▶ Directive 1: In the records, rewrite the lines from the line with "is (780, 1013)." to the line with "pos(467,582)", replacing "disabled" with "read-only" and leaving everything else unchanged.

──────── Text passage ────────

Thoughts about the music business

New as it may be, the concept of VIP packages is already taking on absurd proportions. Regular tickets for Weekend Festival (a dance event nobody would have thought to continue after the first one in 2012 was total disaster in terms of organisation, or rather lack thereof) are €69 for one day and €109 for both days, but if that's too profane for your refined taste, here's your more classy alternatives:

1-day VIP ticket 149 €
2-day VIP ticket 219 €
4 person VIP-box starting from 1495 € (373,75 pp)
6 person VIP-box starting from 1995 € (332,50 pp)

The VIP-ticket includes (drumroll...):

- VIP pass & wristband (estimated value: € 1,50)
- Own wristband exchange (saves you time, I guess)
- Own entrance (how awesome is that)
- Vip-area, near the NRJ Stage (but no info yet as to how many stages there will be)
- Own sanitary facilities (same as the others, but paper may last longer)
- Vip-hosts (probably Jägermeister girls...)
- Vip-bar (...but likely enough, the beer is still watered down)
- Weekend sunglasses & pair of led sticks (estimated value: € 4,00)
- Weekend afterparty entrance (Fredan Tivoli, normal ticket price € 8,00)
- Vip-restaurant (welcome to the wonderland of Finnish festival catering)
- Vip-cloakroom (probably you still have to pay the cloakroom fee, but the lines will be shorter)
- Heat lamps (an absolute must at a dance party in mid-July :lol: )
- Official Weekend Festival 2014 -poster (estimated value: € 1,00 but you can get them for free at Tiketti on the following day)


VIP boxes includes:

- VIP benefits as above
- 1 bottle of sparkling wine (estimated value € 9,00 - but it doesn't say whether its 1 bottle per box or one per person)

──────── Provided information ────────

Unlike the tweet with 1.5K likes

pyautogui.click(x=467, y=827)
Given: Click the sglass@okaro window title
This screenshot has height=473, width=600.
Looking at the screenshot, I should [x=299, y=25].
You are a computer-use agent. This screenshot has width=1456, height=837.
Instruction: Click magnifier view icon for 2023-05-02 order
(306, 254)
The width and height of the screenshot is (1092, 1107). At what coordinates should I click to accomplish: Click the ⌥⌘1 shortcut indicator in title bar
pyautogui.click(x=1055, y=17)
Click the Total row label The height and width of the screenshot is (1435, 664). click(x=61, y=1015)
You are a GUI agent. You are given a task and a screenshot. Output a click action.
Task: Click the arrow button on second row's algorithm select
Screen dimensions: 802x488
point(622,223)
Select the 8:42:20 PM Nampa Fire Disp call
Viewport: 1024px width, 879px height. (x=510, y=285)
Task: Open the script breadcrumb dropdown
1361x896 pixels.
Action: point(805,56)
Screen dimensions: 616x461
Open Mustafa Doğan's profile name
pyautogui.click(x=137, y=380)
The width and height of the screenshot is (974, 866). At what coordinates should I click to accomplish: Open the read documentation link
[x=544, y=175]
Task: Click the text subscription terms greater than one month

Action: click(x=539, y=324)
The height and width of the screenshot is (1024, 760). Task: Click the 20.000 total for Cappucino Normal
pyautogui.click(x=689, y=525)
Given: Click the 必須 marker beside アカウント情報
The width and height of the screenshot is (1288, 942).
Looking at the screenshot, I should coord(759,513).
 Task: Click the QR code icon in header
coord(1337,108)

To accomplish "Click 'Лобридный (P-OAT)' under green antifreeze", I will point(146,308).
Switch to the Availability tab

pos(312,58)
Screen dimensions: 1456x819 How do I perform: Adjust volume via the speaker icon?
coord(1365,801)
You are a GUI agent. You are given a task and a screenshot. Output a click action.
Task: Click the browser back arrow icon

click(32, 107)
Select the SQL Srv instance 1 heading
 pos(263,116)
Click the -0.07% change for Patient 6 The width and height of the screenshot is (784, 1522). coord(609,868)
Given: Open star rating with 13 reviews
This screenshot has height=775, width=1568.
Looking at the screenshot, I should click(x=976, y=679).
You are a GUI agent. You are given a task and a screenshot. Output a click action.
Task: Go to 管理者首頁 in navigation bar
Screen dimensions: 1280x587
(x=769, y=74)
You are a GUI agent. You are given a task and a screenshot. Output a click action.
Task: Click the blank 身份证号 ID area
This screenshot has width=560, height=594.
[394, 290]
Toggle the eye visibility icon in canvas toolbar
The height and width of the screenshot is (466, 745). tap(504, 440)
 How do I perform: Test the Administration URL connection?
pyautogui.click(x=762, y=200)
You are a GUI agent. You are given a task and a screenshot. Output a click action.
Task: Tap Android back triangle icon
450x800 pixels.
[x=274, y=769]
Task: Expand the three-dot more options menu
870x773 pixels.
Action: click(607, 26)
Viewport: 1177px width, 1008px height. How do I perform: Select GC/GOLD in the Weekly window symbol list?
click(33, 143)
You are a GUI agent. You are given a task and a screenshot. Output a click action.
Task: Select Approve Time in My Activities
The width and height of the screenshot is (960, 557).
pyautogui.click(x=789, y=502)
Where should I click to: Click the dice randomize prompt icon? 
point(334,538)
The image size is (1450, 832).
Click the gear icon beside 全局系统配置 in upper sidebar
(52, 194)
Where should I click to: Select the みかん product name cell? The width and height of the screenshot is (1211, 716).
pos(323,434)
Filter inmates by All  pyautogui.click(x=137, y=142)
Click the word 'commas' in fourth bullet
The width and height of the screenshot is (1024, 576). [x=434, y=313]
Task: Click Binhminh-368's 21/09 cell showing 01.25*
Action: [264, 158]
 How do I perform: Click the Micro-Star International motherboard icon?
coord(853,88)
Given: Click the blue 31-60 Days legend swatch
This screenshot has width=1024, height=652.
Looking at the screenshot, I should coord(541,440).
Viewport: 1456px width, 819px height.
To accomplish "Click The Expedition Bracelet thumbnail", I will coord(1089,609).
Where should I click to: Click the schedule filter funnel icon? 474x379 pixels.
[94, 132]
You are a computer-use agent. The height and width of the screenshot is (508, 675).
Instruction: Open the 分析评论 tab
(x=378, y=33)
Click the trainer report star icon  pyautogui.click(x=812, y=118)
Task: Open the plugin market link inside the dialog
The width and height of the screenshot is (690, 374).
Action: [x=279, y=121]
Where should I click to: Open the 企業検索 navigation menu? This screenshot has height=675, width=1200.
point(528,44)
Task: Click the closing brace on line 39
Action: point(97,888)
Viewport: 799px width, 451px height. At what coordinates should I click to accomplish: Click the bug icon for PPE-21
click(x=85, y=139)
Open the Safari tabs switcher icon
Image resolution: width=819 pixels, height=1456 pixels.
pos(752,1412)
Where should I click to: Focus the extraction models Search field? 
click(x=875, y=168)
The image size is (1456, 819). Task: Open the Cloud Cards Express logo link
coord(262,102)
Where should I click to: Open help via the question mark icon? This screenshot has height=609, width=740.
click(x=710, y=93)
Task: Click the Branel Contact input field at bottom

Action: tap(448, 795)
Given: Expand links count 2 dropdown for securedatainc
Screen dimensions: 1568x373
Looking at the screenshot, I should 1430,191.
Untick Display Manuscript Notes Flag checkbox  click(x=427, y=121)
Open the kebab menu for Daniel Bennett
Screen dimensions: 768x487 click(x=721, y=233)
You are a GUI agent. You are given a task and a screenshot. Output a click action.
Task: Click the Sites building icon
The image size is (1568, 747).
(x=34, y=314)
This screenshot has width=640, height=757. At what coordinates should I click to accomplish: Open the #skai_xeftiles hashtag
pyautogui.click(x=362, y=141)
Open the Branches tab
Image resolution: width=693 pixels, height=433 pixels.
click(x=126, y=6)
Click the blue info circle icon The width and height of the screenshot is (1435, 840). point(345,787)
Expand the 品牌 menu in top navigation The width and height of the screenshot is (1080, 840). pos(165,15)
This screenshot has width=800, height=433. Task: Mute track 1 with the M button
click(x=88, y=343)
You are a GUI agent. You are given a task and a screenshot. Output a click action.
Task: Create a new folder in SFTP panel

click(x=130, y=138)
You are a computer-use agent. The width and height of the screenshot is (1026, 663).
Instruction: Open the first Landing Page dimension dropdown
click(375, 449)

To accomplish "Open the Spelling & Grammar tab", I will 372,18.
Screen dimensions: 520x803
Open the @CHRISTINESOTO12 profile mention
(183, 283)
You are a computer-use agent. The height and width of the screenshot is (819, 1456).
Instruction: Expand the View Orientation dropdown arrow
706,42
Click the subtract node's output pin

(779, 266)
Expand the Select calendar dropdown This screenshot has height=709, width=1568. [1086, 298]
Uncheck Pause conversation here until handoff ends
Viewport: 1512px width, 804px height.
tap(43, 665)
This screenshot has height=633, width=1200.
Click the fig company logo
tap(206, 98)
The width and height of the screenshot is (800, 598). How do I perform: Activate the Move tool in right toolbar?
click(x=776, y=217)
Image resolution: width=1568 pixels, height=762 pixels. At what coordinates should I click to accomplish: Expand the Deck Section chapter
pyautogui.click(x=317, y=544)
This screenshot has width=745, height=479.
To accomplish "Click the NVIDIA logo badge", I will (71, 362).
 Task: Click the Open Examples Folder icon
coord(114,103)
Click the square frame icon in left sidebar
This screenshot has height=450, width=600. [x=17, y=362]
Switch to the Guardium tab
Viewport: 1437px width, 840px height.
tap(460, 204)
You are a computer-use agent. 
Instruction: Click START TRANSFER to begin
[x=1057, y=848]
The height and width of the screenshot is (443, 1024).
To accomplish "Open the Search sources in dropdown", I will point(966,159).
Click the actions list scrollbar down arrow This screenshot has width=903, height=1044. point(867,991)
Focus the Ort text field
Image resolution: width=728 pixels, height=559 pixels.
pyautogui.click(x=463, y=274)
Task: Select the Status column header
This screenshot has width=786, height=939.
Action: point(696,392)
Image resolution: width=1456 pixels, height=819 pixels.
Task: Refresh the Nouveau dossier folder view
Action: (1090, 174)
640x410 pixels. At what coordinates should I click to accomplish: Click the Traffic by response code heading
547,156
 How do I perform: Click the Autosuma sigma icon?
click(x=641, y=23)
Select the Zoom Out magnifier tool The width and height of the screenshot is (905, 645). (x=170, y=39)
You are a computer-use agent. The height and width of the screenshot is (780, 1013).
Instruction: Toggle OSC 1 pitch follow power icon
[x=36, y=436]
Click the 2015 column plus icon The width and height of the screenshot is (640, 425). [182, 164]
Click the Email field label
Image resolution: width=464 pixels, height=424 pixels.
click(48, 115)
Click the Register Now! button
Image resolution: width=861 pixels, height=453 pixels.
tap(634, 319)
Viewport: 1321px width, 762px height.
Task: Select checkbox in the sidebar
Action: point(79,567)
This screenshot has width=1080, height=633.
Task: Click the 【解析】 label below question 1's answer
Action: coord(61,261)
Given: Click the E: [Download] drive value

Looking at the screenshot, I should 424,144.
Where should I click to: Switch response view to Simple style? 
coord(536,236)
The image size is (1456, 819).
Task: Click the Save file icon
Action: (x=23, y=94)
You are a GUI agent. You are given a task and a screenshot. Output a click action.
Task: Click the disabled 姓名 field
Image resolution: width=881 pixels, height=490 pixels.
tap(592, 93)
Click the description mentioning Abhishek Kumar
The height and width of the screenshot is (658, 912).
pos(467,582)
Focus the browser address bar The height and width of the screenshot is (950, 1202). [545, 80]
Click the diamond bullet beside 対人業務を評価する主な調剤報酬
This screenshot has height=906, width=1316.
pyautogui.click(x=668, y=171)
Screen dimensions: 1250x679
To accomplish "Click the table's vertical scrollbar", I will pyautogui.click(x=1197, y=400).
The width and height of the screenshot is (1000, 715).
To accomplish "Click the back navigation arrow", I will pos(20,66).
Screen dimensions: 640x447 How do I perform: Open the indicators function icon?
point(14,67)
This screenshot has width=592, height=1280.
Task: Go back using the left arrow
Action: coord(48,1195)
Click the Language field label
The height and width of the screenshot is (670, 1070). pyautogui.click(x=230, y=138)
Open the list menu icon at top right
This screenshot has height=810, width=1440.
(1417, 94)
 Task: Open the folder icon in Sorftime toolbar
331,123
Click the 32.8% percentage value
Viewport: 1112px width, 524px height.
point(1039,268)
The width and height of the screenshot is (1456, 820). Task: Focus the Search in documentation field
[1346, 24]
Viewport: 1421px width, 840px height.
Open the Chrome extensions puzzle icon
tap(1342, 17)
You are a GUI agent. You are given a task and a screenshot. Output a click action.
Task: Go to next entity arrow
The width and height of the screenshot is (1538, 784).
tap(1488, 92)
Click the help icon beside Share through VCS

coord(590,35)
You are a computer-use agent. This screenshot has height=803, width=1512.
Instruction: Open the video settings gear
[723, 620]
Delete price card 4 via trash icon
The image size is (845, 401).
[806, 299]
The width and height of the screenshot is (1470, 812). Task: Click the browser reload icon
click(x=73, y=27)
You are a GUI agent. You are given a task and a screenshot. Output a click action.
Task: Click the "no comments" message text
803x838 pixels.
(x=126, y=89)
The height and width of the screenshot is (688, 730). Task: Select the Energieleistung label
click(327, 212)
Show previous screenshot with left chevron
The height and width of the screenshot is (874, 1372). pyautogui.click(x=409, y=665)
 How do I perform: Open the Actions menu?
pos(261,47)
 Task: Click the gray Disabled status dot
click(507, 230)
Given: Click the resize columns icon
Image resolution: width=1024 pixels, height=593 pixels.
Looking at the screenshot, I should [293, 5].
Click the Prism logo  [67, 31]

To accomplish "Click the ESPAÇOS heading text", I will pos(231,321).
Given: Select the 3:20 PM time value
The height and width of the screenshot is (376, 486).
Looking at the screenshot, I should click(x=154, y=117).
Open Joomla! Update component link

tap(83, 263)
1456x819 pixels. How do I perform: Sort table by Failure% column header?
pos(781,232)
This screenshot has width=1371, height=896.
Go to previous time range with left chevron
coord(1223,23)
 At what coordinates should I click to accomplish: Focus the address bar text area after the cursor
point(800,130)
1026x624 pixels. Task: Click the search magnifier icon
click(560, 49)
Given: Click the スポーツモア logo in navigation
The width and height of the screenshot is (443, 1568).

────────

▶ Directive 2: Pick up the post about the Weekend Festival VIP packages and continue it from its last line.

▶ Written answer 1:
You are a computer-use agent. The height and width of the screenshot is (780, 1013).
Instruction: Toggle OSC 1 pitch follow power icon
[x=36, y=436]
Click the 2015 column plus icon The width and height of the screenshot is (640, 425). [182, 164]
Click the Email field label
Image resolution: width=464 pixels, height=424 pixels.
click(48, 115)
Click the Register Now! button
Image resolution: width=861 pixels, height=453 pixels.
tap(634, 319)
Viewport: 1321px width, 762px height.
Task: Select checkbox in the sidebar
Action: point(79,567)
This screenshot has width=1080, height=633.
Task: Click the 【解析】 label below question 1's answer
Action: coord(61,261)
Given: Click the E: [Download] drive value

Looking at the screenshot, I should 424,144.
Where should I click to: Switch response view to Simple style? 
coord(536,236)
The image size is (1456, 819).
Task: Click the Save file icon
Action: (x=23, y=94)
You are a GUI agent. You are given a task and a screenshot. Output a click action.
Task: Click the read-only 姓名 field
Image resolution: width=881 pixels, height=490 pixels.
tap(592, 93)
Click the description mentioning Abhishek Kumar
The height and width of the screenshot is (658, 912).
pos(467,582)

▶ Written answer 2:
- Sofas (now that's nice, but for the VIP box surcharge I could buy two sofas :p )
- Boxes are located on the second floor for best view (that's probably true)
- Food and drink served at the table (but obviously you still have to pay for everything except said one bottle of sparkling wine)

Everybody dance now! :danceboy:
 
It really is beyond me who would want seats and food (Finnish festival VIP food - probably the strangest and blandest thing I ate since elementary school) at a dance party. From what I've heard people just get high on amphetamines and dance themselves into oblivion. Or at least that's what they do here.
Ambulances would be more practical, imho.
 
"What I miss is, there was a time when people would rally behind bands. When an album came out, it was a huge event that everyone spoke about, and you'd go down to the record store and see other people buying it and other people excited, and, 'Have you heard this yet!?' 'No, I haven't!' All that is gone now because of the Internet. The convenience of it is great, but it really put a big fuckin' kibosh on all that shit.

You're right Kirk, because none of us are here talking about the new music that is coming out and exchanging notes about other bands and other music. All fucking gone. Big ghost town.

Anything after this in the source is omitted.